Fun with OCI Functions - Part 4

Deep Dive - Document Generator PBF

Fun with OCI Functions - Part 4
Photo by Marco Assmann / Unsplash

Deep Dive - Document Generator PBF

In Part 1, Part 2, and Part 3 of this series, we have used the Document Generator Pre-Built Function (PBF).

It is now time for a Deep Dive into the Document Generator PBF, even though some topics covered here also apply to any OCI Functions.

Introduction

Overview of the Document Generator PBF

In Part 1, we saw that the Document Generator PBF generates PDF documents based on Office Templates and JSON data.

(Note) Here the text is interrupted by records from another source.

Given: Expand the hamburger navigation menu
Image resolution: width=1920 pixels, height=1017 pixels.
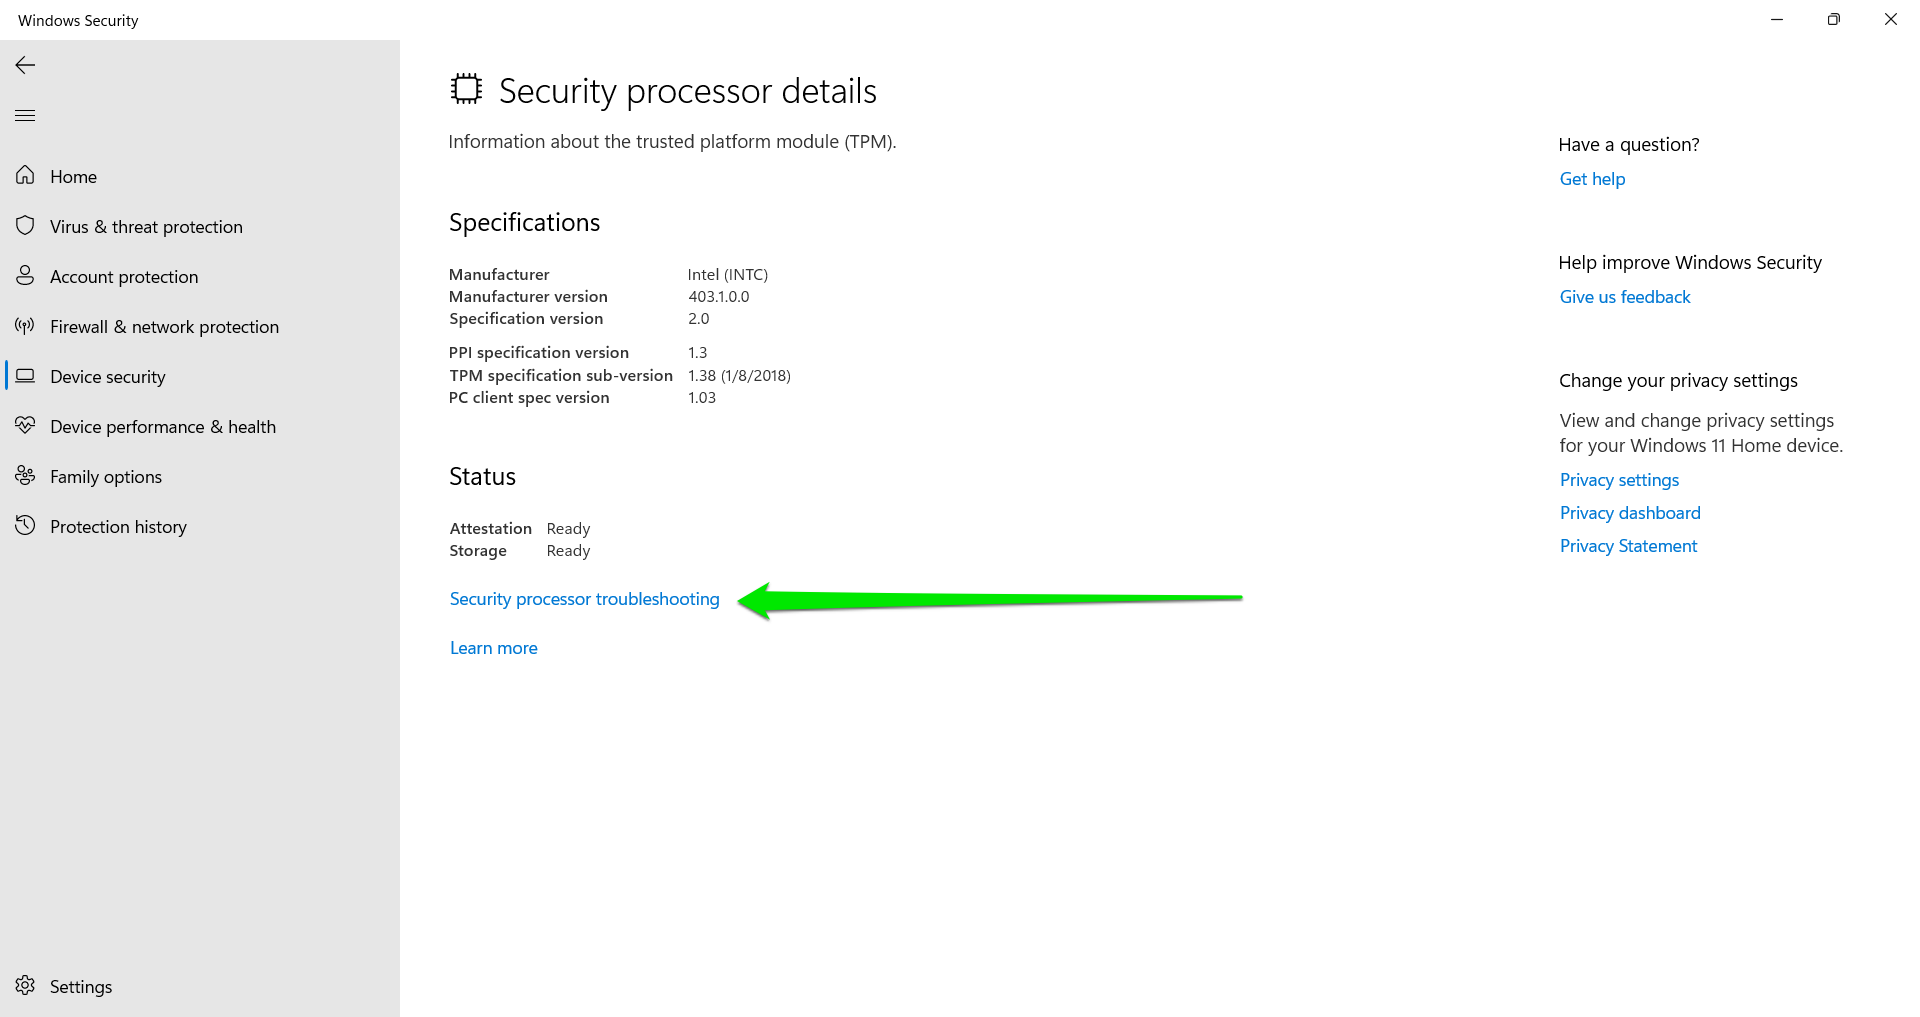Looking at the screenshot, I should point(26,116).
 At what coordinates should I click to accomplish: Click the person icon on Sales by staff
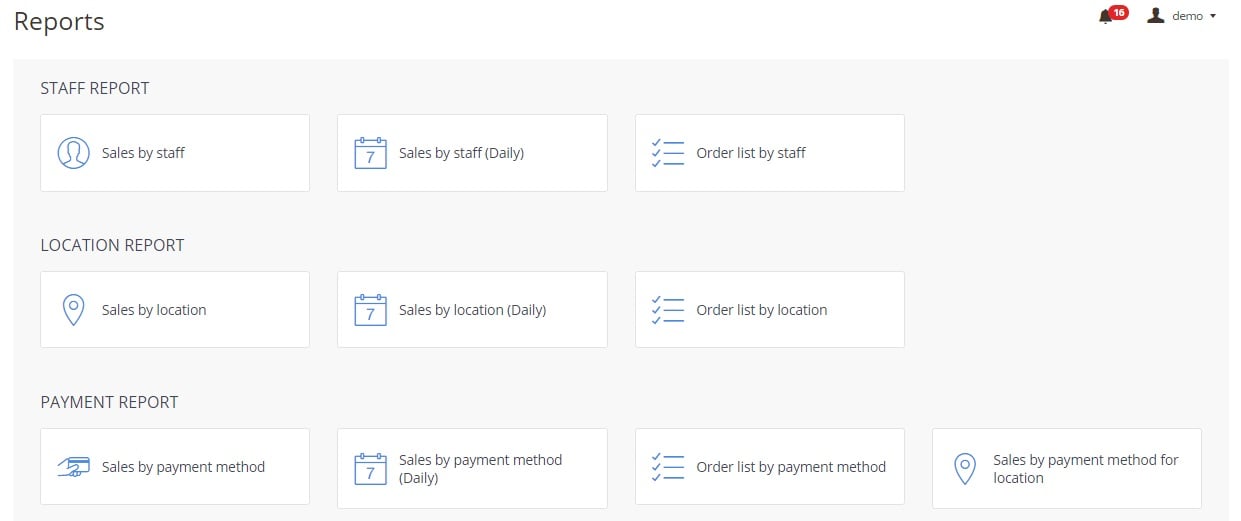pyautogui.click(x=73, y=153)
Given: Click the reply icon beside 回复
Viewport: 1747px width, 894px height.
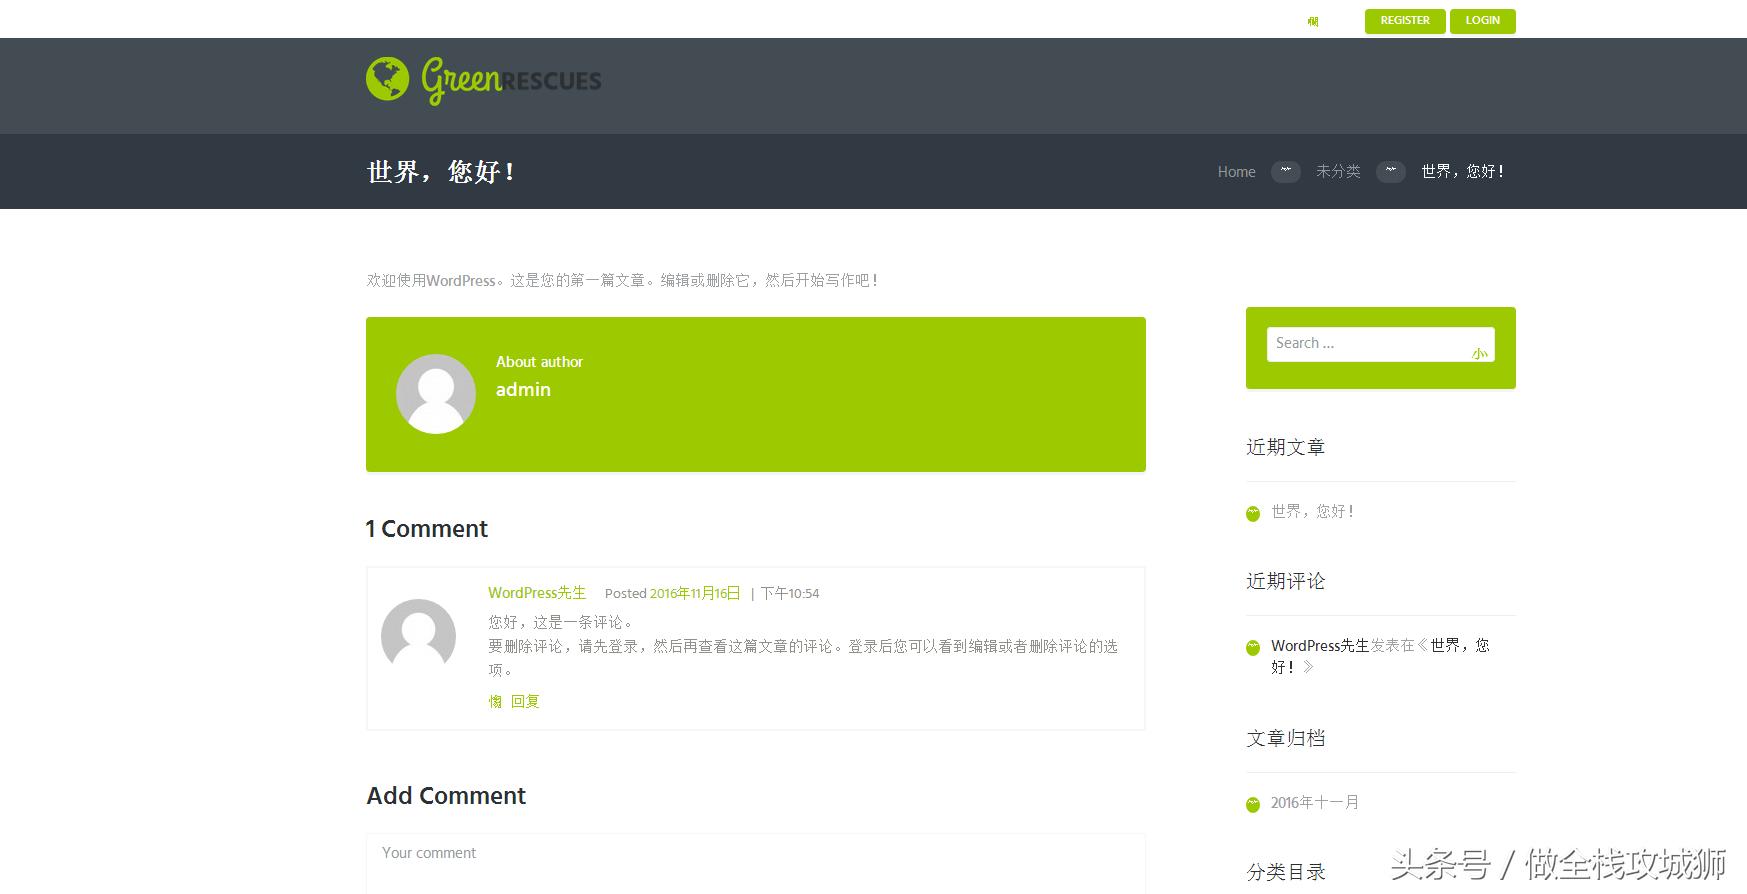Looking at the screenshot, I should [x=495, y=702].
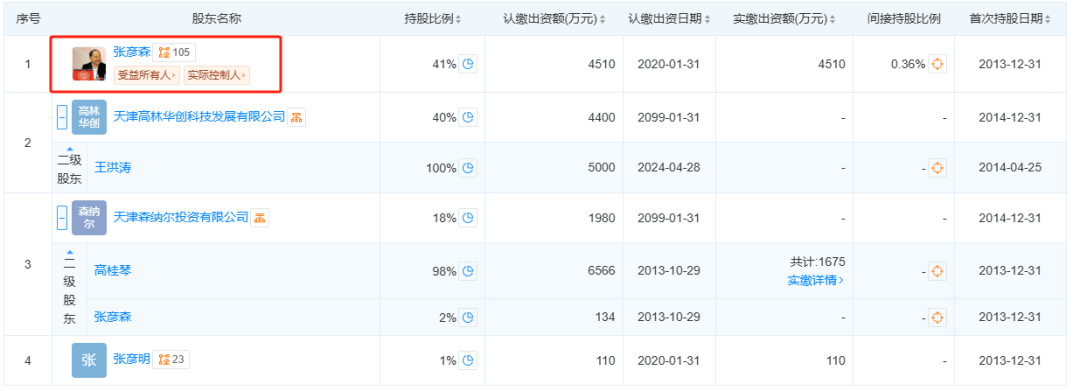Open pie chart icon for 张彦明 1% share
This screenshot has width=1080, height=391.
tap(468, 360)
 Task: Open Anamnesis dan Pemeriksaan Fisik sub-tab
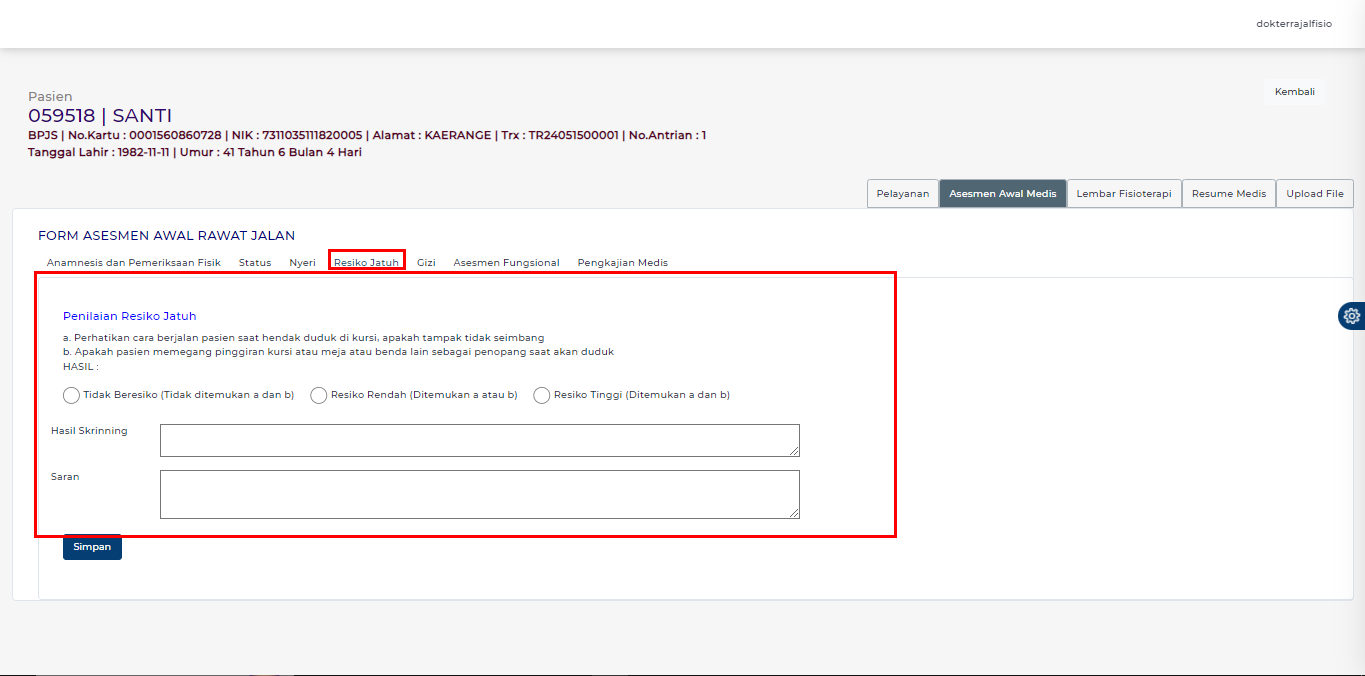tap(133, 263)
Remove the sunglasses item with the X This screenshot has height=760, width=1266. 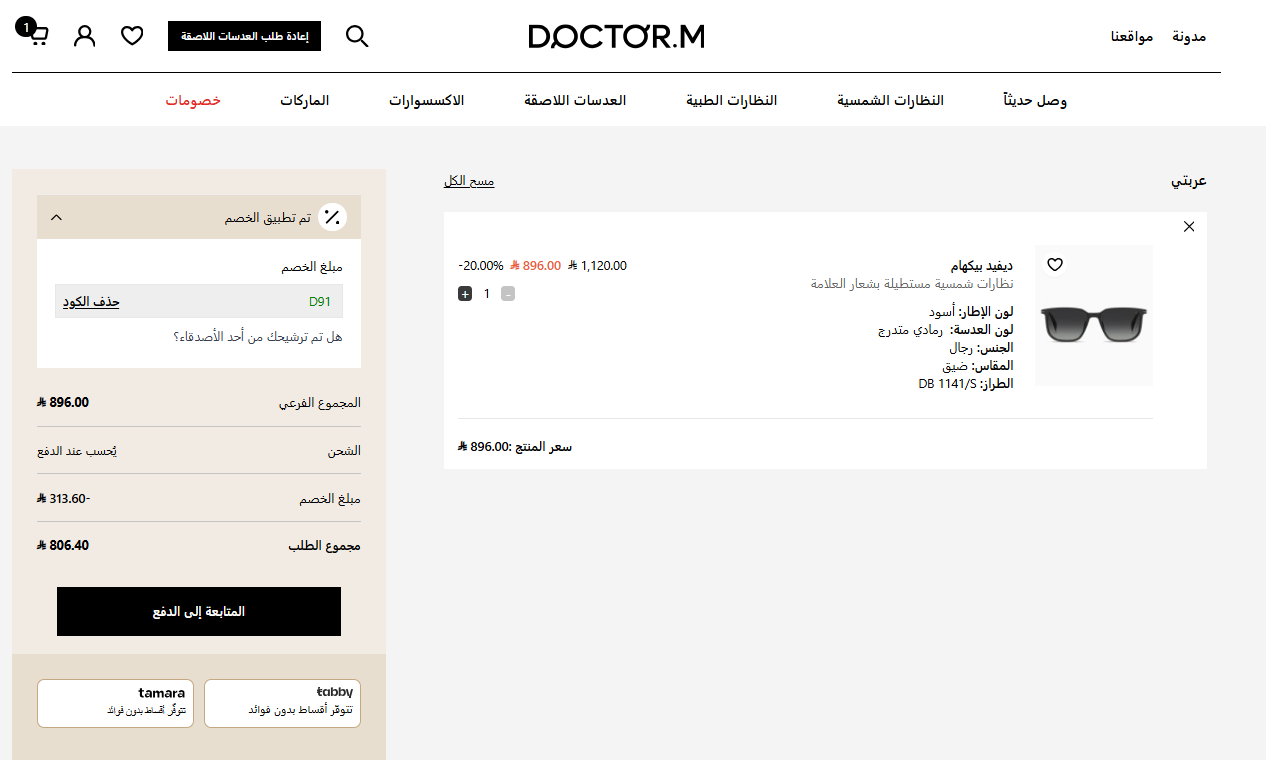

That is the very high-level view. Let's dive a bit deeper.

Primary use cases

  • Creating invoices, inventory reports, inspection reports, or almost any other type of report
  • Filling MS Word Form Templates with data
  • Generating MS Excel Documents with data extracted from a Database

Key Features and Capabilities

  • Runs serverless. No Infrastructure to manage
  • Replaces Tags (ex: {company.name}) in Template with values (ex: ACME CORPORATION) from JSON data
  • Supports MS Word Templates to generate MS Word or PDF documents
  • Supports MS Excel Templates to generate MS Excel or PDF documents
  • Is integrated with Oracle APEX
  • Supports generating documents in Batch
  • Provides a set of available fonts and allows customers to provide specific fonts
  • Is integrated into the OCI ecosystem, including:
    • Object Storage for Data, Templates, Fonts, Images
    • OCI monitoring and Logging
    • IAM Security

Generating documents

Let's show how to generate this simple invoice:

Office Template

You start by creating an Office Template. We can use the following MS Word docx Template to create an invoice Template. By default, Tags are delimited with { and }.

Note that here, an Office Template is a MS Word (docx) or MS Excel (xlsx) document that serves as a Template for Document Generator. We are not referring to dotx MS Word or xltx MS Excel templates.
You can get these sample Template, JSON data and generated PBF in my GitHub Repo.

Formatting the Template is easy as it is all done using MS Word features.

Tags

In this invoice Template, we used only 2 types of Tags:

Basic Tags
Example: {company.name}

This will be replaced by the value of the field name in a JSON Object

  "company": {
    "name": "ACME CORPORATION",
    ...
  }

Vertical Loop Tag
Example: {#items}{description} ... {amount}{/items}
It means that for each item in an array, we expect that a row will be created and filled with the values from that item. {#items} is the beginning of the loop and {/items} is the end of the loop.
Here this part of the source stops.